» What needs to be done
A verbatim copy of all the data is required, minus any images.

» Recorded information
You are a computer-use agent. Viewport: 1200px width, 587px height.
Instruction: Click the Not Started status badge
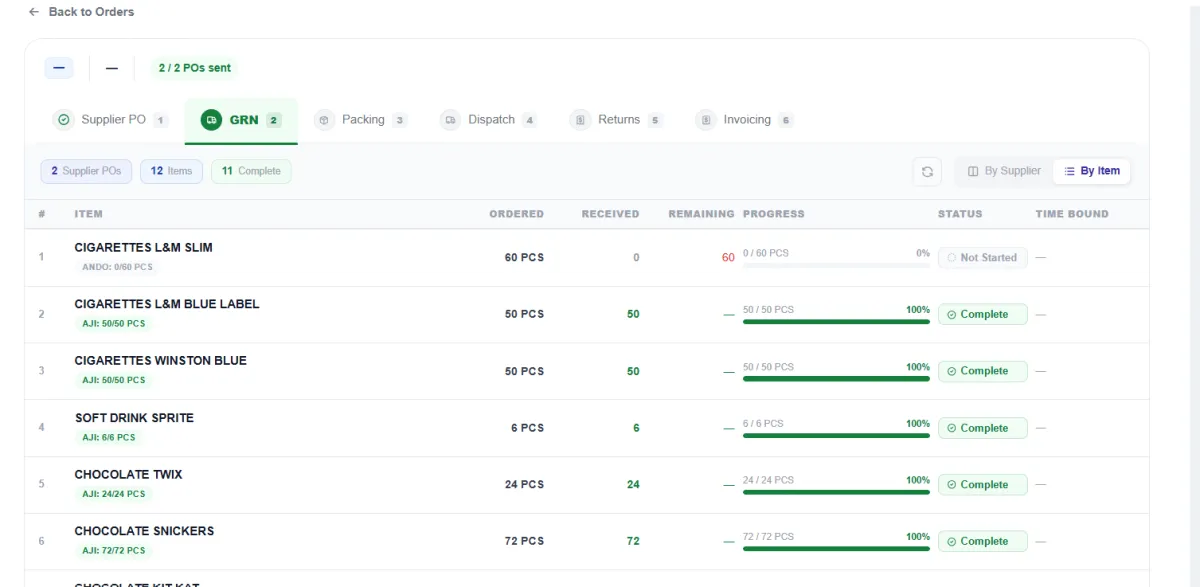(983, 258)
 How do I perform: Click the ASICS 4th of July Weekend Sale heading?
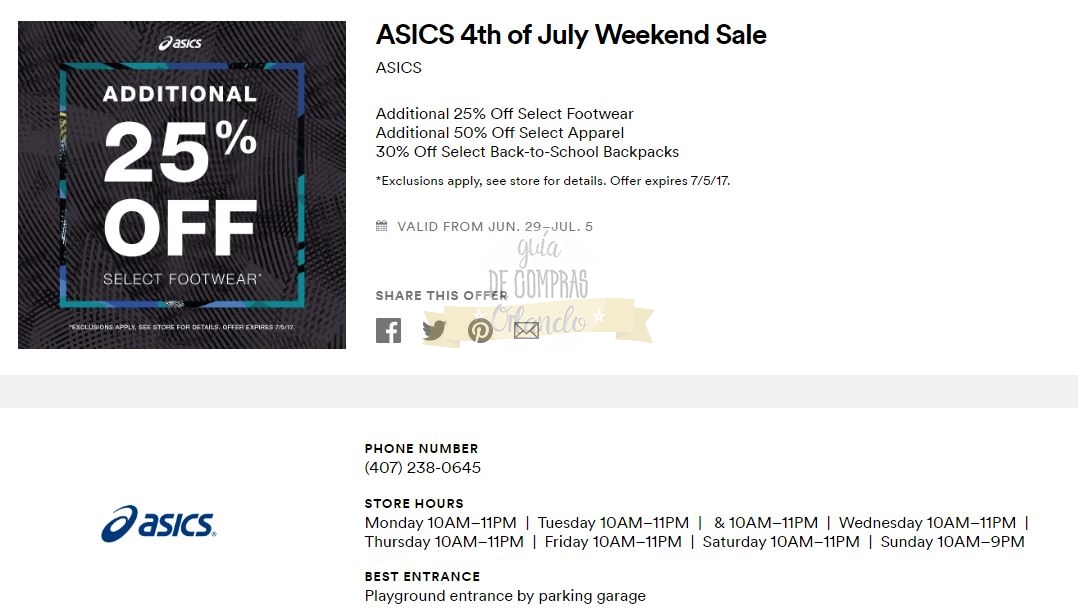(571, 35)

» Your response
You are a computer-use agent. Viewport: 1200px width, 587px height.
Instruction: Click the Not Started status badge
(983, 258)
 How do I perform: Click the ASICS 4th of July Weekend Sale heading?
(571, 35)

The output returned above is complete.